Prima semifinale Olimpica, di fronte la Spagna e la Russia; le due squadre si erano già affrontate nel girone di eliminazione con i sovietici che avevano avuto la meglio, si gioca alla North Greenwich Arena.
Inizio di partita equilibrato con Kaun che sblocca la Russia in semigancio mancino ,Pau Gasol, dopo il canestro di Ponkrashov, accorcia con il 4-2 su assist di Navarro; la tripla di Ponkrashov porta il vantaggio russo sul +3 (7-4) e Khryapa porta il punteggio sul 9-4. Ci prova la Spagna a rispondere con la tripla di Fernandez per il -2, poi Rodriguez serve un bell’assist a Ibaka per il 9 pari; il primo quarto si chiude sul 12-9 grazie alla tripla a fil di sirena di Fridzon (in grande crescita in questa Olimpiade);
il 2° quarto si apre con l’alley oop sull’asse Ponkrashov-Mozgov con il secondo che deposita una facile schiacciata a canestro che vale il 14-9; Marc Gasol risponde con un canestro da fuori per il nuovo -3 (14-11). Fridzon commette il secondo fallo e dalla panchina coach Blatt fa uscire Monya, il russo si presenta subito con la tripla del 17-11, Kaun piazza la schiacciata del 21-14 ed è ancora Monya con 2 canestri consecutivi dai 3 punti che portano il punteggio sul 27-14 costringendo coach Scariolo a chiamare timeout.

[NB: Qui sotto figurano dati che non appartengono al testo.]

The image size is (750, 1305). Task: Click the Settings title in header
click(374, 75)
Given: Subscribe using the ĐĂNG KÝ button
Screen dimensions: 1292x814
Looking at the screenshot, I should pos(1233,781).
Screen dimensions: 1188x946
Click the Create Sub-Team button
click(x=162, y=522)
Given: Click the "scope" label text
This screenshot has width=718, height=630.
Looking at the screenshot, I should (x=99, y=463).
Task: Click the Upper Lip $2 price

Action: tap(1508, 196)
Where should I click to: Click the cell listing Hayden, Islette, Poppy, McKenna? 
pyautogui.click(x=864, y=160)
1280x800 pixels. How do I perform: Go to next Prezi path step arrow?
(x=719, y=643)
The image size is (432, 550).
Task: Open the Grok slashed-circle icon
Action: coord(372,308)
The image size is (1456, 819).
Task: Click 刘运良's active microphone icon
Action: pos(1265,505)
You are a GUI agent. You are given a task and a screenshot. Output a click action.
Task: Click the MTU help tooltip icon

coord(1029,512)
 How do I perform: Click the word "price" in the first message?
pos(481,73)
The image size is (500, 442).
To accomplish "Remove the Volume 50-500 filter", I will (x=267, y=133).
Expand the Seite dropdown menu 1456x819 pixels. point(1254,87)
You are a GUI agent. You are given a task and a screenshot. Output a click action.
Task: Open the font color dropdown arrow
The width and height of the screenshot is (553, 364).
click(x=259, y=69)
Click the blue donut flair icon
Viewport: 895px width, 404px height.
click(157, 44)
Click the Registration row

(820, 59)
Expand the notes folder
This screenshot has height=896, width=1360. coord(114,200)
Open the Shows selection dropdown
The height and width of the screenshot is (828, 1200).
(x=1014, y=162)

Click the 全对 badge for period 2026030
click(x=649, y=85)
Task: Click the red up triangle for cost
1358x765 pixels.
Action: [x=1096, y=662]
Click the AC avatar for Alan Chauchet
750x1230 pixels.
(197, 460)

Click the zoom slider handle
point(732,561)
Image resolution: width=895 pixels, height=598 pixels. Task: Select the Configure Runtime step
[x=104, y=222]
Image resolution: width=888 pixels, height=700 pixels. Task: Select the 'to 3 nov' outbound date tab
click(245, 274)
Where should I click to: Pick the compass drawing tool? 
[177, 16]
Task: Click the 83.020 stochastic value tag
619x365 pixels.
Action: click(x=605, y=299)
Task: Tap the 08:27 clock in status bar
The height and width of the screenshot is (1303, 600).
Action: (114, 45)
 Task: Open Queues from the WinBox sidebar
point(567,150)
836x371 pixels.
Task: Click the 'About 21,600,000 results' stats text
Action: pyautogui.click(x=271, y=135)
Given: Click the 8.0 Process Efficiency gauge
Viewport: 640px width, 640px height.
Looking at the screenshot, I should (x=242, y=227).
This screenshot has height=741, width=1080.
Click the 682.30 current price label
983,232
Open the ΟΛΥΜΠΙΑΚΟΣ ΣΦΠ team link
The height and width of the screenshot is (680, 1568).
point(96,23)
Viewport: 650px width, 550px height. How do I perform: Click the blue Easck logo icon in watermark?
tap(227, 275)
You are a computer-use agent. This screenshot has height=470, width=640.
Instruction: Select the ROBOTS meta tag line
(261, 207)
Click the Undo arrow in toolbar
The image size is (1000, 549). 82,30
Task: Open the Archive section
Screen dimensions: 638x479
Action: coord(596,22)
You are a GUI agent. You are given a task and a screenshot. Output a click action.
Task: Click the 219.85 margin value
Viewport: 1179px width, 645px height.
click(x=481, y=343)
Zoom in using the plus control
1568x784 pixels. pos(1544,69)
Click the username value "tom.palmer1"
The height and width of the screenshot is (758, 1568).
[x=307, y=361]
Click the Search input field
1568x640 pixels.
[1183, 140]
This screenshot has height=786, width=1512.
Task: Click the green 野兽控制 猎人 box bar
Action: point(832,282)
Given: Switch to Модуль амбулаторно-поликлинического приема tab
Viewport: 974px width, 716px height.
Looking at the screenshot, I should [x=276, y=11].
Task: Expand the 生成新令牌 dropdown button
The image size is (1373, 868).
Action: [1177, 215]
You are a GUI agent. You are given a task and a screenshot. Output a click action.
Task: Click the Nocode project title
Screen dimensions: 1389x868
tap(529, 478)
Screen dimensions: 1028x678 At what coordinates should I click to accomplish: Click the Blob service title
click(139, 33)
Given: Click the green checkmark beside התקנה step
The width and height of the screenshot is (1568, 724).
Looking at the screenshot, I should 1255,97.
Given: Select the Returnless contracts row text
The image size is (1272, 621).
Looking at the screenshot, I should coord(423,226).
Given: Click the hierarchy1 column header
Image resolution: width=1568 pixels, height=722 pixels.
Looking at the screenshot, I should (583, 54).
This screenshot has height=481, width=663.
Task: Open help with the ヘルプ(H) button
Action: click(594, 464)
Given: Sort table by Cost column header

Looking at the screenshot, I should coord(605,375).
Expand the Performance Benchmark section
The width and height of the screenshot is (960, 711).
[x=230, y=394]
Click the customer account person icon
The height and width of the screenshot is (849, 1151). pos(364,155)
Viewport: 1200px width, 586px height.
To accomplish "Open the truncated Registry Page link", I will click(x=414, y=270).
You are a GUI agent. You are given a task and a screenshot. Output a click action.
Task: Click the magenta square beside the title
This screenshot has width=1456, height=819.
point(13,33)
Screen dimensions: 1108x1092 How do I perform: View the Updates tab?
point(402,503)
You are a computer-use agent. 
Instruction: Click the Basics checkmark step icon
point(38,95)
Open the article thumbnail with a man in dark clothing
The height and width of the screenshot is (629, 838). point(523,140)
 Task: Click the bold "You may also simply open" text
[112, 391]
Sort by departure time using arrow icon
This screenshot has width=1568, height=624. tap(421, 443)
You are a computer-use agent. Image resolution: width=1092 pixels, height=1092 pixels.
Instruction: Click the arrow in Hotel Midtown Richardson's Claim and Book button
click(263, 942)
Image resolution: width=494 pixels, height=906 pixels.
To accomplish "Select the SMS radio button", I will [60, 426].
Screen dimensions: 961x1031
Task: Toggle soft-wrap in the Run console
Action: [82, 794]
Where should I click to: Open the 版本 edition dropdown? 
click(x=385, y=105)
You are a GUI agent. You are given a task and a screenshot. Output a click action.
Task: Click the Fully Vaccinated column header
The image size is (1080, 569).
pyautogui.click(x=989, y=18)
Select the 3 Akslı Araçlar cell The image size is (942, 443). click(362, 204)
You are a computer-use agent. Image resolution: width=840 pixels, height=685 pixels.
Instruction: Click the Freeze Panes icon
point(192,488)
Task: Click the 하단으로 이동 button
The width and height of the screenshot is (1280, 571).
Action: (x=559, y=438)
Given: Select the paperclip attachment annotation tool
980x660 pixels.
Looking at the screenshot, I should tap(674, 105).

All’uscita dal timeout Pau Gasol schiaccia con veemenza il -11 (27-16), l’azione seguente risponde Kaun con la stessa moneta su assist di Khryapa, poi il rientrante Fridzon segna in avvicinamento un bel canestro che vale il +13 Russia; l’1/2 di Navarro in chiusura di quarto fa andare le due squadre all’intervallo lungo sul 31-20 per i sovietici;
3° quarto e subito tripla di Fernandez per il 31-23, Kirilenko risponde dalla lunetta con un 2/2. Ecco la Spagna che non molla mai, Calderon piazza la tripla del – 5 (33-28) ma la Russia non resta a guardare e risponde prontamente con il canestro da fuori di Ponkrashov e la tripla di Fridzon (38-29). Navarro mette il suo primo sigillo dal campo con un arresto e tiro che vale il -7 (38-31), Kaun riporta lontani gli spagnoli con una schiacciata a seguito di un bell’assist di Shved. Fernandez segna ancora da 3 per il -4 ma Shved con il suo arresto e tiro riporta i sovietici in vantaggio di 6 lunghezze (42-36); azione sul filo dei 24” con Mozgov che si alza dall’angolo per il 44-36, poi solo Spagna. Pau Gasol piazza una gran tripla e una schiacciata in tap in (44-43), Calderon da 3 risponde al canestro di Ponkrashov e si va all’ultimo e decisivo quarto con le squadre sul 46 pari;
nel 4° quarto Ponkrashov segna col fallo ed è +3 Russia; la Spagna alza il muro difensivo e Calderon firma la tripla del sorpasso sul 51-49; la Russia perde palla e il contropiede degli iberico porta a canestro Llull con coach Blatt che piuttosto stizzito chiama il timeout (53-49). Marc Gasol va a segno con un gancio cielo (degno del miglior Jabbar) ed è +6, Calderon segna il 58-50. Felipe Reyes servito dal mezzo angolo segna un bel jumper che vale il +10 per i suoi, Kirilenko prova a rifarsi e realizza la tripla del -7 (61-54); Marc Gasol segna subendo il fallo e scrive il nuovo +10, la partita finisce sul punteggio di 67-59, Spagna in finale.
Top scorer dell’incontro Pau Gasol con 16 punti, 14 di Calderon e 11 di Fernandez; per la Russia 14 punti di Kaun, 10 a testa per Ponkrashov e un deludente Kirilenko.